## Exercise brief
All lines from the one with "Screen dimensions: 994x1025" through the final line of the records below must be written out exactly, with no other text.

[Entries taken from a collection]
§ §

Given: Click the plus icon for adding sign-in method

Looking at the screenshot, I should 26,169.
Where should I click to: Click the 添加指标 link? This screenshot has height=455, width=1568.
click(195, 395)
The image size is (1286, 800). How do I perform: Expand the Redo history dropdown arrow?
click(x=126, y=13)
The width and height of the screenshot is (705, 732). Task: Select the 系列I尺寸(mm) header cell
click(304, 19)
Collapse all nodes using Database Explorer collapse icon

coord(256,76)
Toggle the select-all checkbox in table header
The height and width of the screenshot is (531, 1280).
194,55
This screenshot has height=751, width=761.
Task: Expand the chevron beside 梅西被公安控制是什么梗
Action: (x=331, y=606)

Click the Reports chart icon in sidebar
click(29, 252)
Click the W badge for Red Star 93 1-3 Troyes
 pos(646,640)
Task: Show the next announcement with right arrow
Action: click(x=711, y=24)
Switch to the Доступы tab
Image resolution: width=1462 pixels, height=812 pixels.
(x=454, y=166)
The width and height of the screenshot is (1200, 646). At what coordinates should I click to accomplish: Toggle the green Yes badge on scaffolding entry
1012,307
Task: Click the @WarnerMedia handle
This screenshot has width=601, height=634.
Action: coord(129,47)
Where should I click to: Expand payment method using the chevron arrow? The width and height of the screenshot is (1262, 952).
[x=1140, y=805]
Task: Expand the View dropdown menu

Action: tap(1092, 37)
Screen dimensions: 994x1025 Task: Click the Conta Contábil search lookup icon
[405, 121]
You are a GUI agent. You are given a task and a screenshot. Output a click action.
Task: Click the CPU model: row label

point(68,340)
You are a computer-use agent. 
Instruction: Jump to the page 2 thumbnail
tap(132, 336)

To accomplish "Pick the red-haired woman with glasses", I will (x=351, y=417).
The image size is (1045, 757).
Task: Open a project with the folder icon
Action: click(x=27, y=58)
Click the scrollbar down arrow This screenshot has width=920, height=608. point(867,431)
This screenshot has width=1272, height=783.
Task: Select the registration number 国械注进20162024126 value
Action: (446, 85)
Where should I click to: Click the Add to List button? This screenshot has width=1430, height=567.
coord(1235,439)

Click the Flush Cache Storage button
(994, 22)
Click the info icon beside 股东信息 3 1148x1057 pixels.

§ §

## Answer to this task
Screen dimensions: 994x1025 Task: Click the Conta Contábil search lookup icon
[405, 121]
You are a GUI agent. You are given a task and a screenshot. Output a click action.
Task: Click the CPU model: row label

point(68,340)
You are a computer-use agent. 
Instruction: Jump to the page 2 thumbnail
tap(132, 336)

To accomplish "Pick the red-haired woman with glasses", I will (x=351, y=417).
The image size is (1045, 757).
Task: Open a project with the folder icon
Action: click(x=27, y=58)
Click the scrollbar down arrow This screenshot has width=920, height=608. point(867,431)
This screenshot has width=1272, height=783.
Task: Select the registration number 国械注进20162024126 value
Action: (446, 85)
Where should I click to: Click the Add to List button? This screenshot has width=1430, height=567.
coord(1235,439)

Click the Flush Cache Storage button
(994, 22)
Click the info icon beside 股东信息 3 1148x1057 pixels.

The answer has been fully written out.